A: The XML API is authoritative but requires: (a) the tomador or prestador’s credentials, (b) the invoice’s chave de acesso or number, (c) a non-trivial auth flow. When agents receive a PDF attachment in a bookkeeping workflow, the XML API isn’t usable — you’d have to re-request the XML per invoice. Our PDF-first parser lets agents work from the document the user actually shared.

Q: Does the parser validate the CNPJ check digits?

A: Yes. parser.validate_cnpj(cnpj) runs the standard Receita Federal CNPJ check-digit algorithm.
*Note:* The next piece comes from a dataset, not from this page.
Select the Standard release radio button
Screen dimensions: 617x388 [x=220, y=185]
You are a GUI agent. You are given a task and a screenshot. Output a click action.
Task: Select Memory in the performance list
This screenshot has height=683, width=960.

Useful for flagging OCR errors (typo’d digits) before writing to a ledger.

Q: Can I use this inside OpenClaw’s Skill system?

A: Yes. A ClawHub skill nfs-e-parser is published that directs agents to install this parser + Surya and call parse(). Install via openclaw skills install tlalvarez/nfs-e-parser.

Methodological caveats

  • Corpus is 2 documents from the same issuer municipality (São Paulo). Field-accuracy claims apply to São Paulo NFS-e specifically; extrapolation to other municipalities requires testing against their layouts.
  • Ground truth is the PDF’s embedded text layer (pdftotext), which is authoritative for native-text NFS-e but wouldn’t apply to scanned images of printed NFS-e.
  • Field accuracy metric counts exact-string match per field. Fuzzy matches (e.g., minor whitespace differences in descricao_servico) would inflate accuracy slightly; we use exact-match for zero-error bookkeeping reliability.
  • Retention values (all zeros in our corpus because both prestadores are Simples Nacional) are extracted by position. Non-zero retentions haven’t been end-to-end tested against real documents; untested edge cases may include parsed-value overlap.
  • CNPJ validation uses the standard check-digit algorithm but doesn’t query Receita Federal for active-status; a valid check-digit CNPJ can still be an inactive company.

Update cadence

Re-run this walkthrough when: (a) any of the three OCR candidates ships a major version, (b) the São Paulo Prefeitura changes the NFS-e form layout (watched via the scanner module’s BR government feeds), (c) 90 days after first publish (2026-07-23), (d) new NFS-e parser skills emerge on ClawHub / PyPI / npm that might outrank auxiliar-nfs-e.